TO DO:
The lines from the one holding "Task: Select the Turnīra tabula tab" through the end of the records below are to be written out exactly, and nothing else; pictures are to be left out.

[Stored data]
== Segment start ==
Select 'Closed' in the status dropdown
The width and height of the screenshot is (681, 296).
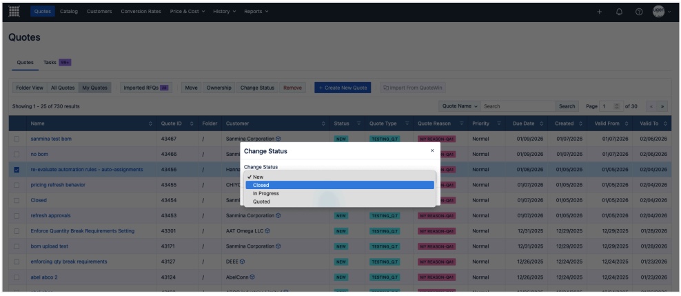(x=261, y=185)
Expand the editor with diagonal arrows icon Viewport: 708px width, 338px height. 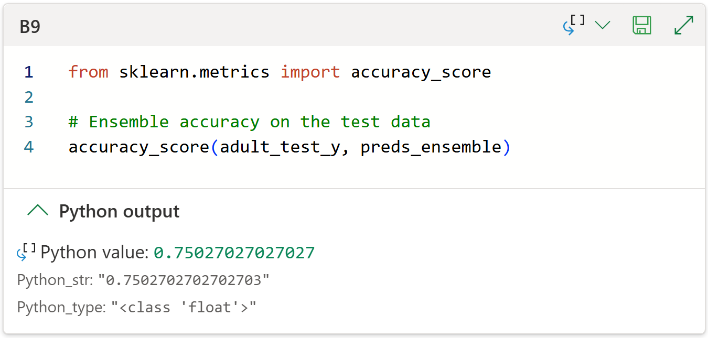pyautogui.click(x=683, y=25)
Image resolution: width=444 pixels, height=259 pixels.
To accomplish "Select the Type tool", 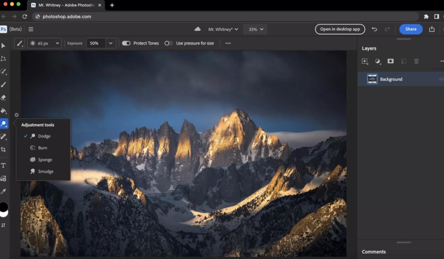I will coord(3,165).
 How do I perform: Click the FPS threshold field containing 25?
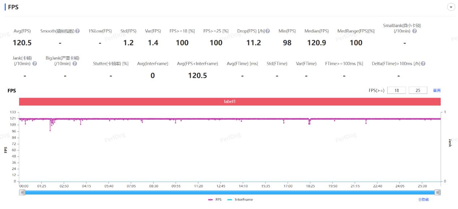pyautogui.click(x=418, y=90)
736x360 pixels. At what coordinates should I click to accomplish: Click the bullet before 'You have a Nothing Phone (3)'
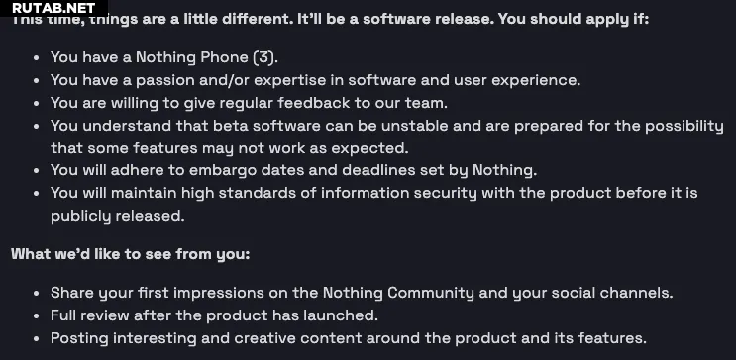coord(37,58)
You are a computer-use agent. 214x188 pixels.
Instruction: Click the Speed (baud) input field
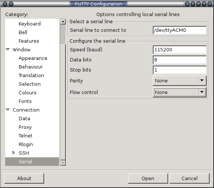pos(180,49)
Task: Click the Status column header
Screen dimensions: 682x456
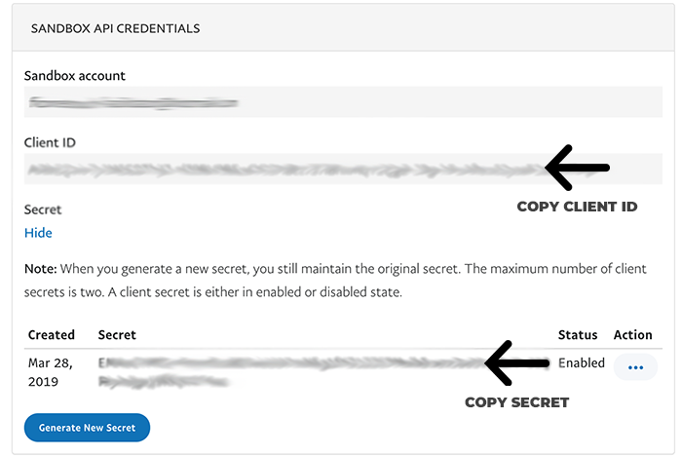Action: pos(578,334)
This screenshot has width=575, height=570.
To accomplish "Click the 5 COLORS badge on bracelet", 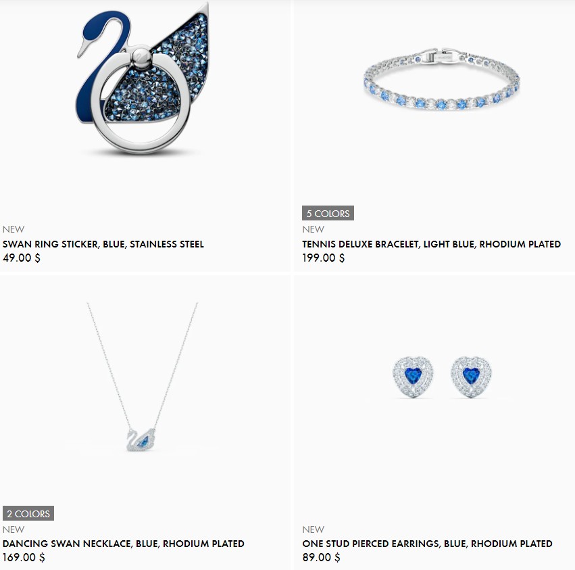I will tap(328, 213).
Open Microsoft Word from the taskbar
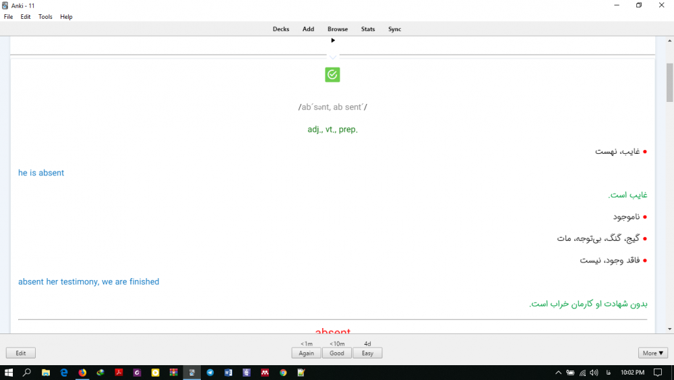The image size is (674, 380). click(228, 373)

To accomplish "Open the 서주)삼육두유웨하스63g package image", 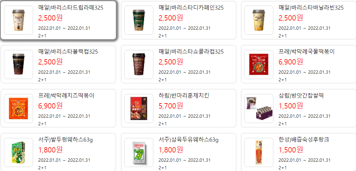I will click(x=139, y=152).
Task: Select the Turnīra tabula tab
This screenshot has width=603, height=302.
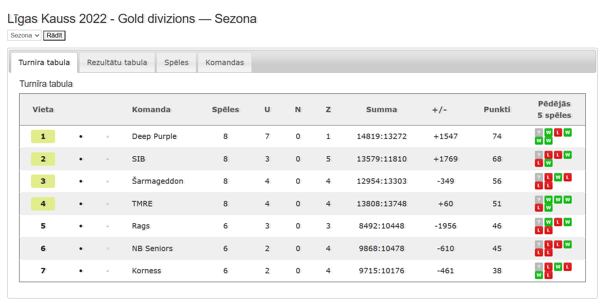Action: (x=44, y=62)
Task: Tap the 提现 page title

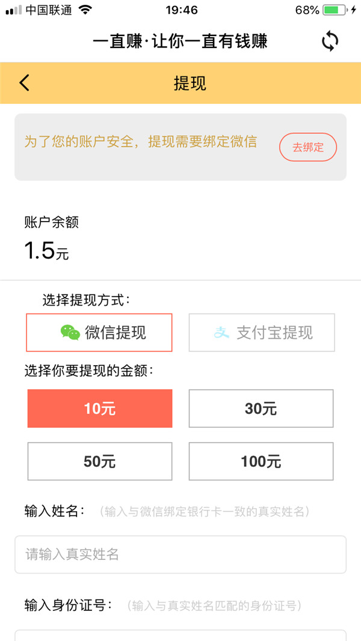Action: (x=190, y=83)
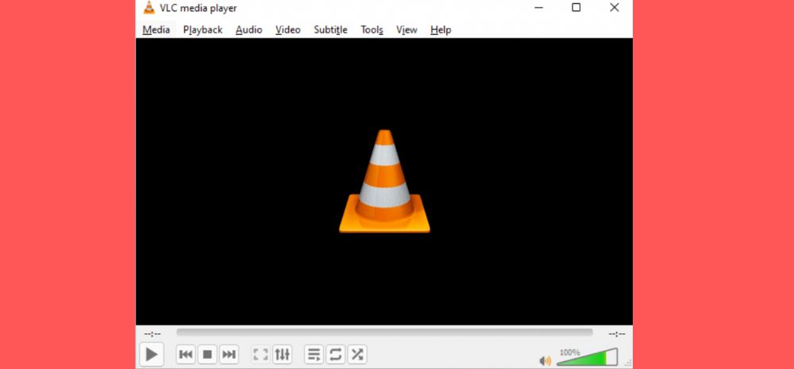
== Segment end ==
TASK RESPONSE:
Task: Select the Turnīra tabula tab
This screenshot has width=603, height=302.
Action: (x=44, y=62)
Task: Tap the 提现 page title

Action: (x=190, y=83)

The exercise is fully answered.